A charitable interpretation is that the successful doctor has not let his success get to his head and is trying to warn against the terrible onslaught of increased health-care costs. But he has had such success so far with increasing costs, why does he think he’ll fail in the future? Do doctors go into every surgery fearing disaster rather than build on their previous successful surgeries? Perhaps it’s because he knows something definite about the future the rest of us don’t, namely, that medical costs will rise indefinitely? Maybe they will, maybe they won’t. We really don’t know. What if the expenditure on two wars will cease and funds will be available for health care? What if employment increases and contributions to Medicare increase? What if the greed of pharmaceutical companies is curtailed and they will reduce the price of their drugs? What if government bureaucracies become more efficient? Let’s be honest, Democrats and Republicans alike don’t know what policies they themselves have enacted, and may one day focus on fixing this industry and the well-being of all citizens. Call me naïve, but I doubt any politician viewing the 2012 election will be as oblivious to health-care realities so as to ignore their rising costs and the need for reform.

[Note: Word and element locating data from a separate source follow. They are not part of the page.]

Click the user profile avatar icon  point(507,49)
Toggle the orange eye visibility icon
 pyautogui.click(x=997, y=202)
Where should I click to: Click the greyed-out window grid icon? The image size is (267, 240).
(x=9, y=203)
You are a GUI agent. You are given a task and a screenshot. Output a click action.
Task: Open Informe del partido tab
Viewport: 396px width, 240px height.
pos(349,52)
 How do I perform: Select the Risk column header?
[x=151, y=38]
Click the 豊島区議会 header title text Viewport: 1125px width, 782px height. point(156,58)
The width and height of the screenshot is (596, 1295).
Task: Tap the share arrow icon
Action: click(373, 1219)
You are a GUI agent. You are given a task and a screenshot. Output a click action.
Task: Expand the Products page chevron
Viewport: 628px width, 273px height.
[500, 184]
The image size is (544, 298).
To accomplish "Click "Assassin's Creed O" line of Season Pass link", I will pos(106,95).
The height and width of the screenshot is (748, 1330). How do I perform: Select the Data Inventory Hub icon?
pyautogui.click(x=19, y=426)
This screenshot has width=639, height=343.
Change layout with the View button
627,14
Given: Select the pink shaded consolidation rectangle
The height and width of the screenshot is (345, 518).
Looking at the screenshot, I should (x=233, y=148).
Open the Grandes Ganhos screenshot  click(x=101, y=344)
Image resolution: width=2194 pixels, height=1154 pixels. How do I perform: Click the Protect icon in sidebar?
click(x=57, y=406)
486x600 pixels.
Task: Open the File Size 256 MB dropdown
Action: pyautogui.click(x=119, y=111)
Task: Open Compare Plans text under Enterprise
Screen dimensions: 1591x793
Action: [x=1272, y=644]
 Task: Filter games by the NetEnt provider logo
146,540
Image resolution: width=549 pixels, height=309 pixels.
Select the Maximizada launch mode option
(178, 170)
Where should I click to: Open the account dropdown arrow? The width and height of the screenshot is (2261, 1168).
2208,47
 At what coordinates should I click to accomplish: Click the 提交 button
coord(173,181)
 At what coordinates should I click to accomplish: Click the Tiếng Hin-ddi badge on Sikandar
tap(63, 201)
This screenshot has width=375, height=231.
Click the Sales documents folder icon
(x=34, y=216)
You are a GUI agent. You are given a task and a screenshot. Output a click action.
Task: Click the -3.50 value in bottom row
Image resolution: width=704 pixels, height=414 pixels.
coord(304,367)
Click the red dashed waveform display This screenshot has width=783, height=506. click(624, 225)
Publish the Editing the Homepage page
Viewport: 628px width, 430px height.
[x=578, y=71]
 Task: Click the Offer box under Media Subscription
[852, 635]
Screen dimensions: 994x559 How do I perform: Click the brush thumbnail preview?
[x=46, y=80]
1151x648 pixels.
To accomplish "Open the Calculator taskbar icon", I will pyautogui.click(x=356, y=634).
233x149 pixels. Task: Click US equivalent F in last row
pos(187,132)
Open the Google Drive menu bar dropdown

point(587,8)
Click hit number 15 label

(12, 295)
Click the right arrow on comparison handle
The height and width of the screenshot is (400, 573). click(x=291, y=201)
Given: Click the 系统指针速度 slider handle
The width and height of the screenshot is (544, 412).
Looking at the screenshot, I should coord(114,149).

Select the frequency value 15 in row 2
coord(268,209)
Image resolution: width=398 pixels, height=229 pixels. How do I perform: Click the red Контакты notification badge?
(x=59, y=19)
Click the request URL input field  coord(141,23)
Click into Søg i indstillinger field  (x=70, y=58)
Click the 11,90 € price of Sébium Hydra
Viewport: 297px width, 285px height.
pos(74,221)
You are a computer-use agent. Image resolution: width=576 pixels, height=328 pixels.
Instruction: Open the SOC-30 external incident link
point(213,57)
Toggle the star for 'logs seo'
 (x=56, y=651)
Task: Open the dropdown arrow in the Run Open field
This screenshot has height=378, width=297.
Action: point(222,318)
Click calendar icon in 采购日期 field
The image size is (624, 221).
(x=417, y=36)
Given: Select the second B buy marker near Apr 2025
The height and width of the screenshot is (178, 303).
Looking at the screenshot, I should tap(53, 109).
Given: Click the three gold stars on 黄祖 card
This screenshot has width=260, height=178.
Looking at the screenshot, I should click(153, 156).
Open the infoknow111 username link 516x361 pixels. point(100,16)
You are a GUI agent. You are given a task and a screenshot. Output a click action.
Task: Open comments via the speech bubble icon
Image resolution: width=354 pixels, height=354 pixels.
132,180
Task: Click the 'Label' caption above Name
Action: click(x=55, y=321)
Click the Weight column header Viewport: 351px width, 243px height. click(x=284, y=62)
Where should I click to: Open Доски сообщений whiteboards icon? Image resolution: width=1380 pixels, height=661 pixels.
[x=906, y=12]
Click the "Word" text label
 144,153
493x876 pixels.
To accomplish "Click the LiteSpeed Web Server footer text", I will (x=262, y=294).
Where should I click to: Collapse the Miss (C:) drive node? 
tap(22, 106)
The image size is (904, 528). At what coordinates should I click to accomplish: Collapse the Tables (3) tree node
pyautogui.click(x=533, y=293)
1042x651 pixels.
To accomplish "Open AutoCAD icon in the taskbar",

A less charitable interpretation is that the successful CEO, like so many other CEOs, doesn’t like to be accountable to anyone. This is true for most corporate America that has basically installed boards of directors that rubber-stamp their decisions, renewing their contracts with amazing regularity and high pay-raises (23% average in 2010 for the top 200 publicly-held US companies). But this is a red-herring argument (there are no red herrings…): no one is really overseeing the CEO; he has a free hand to run the hospital as he wishes, with marginal blessing from the rest of us. Does he worry that a Strong Mayor and new City Council will pose an onerous oversight? I doubt it. Given that none of our elected officials are hospital experts, I doubt they’ll give any guidance at all. They probably will leave the esteemed CEO alone. In fact, from what I hear, it is he who is lobbying them to move the hospital into the new territory of a non-profit organization (as if being a city-owned institution isn’t non-profit).
Regardless of your ideological bent, what’s wrong with being accountable to someone? If you are doing something wrong, you should be stopped; if you are doing something right, you should be praised and get a raise. It looks straightforward to me: we have a great asset we should be proud to own, an asset that performs exceedingly well under perilous conditions. We haven’t been asked to contribute to the hospital in 38 years and we gave away $93 million in free health care in 2010 alone. Looks like a textbook win-win strategy!
Another interpretation of Dr. McEvoy’s concern may be personal: we have not praised him enough; we have failed to show gratitude to his incredible accomplishments at the helm of Memorial Hospital. May mine be a small contribution to an outpour of support and admiration for a job well done! Keep it up, Dr. McEvoy, doctor and businessman, humanitarian and visionary! Keep treating for free, while making millions. You are the man!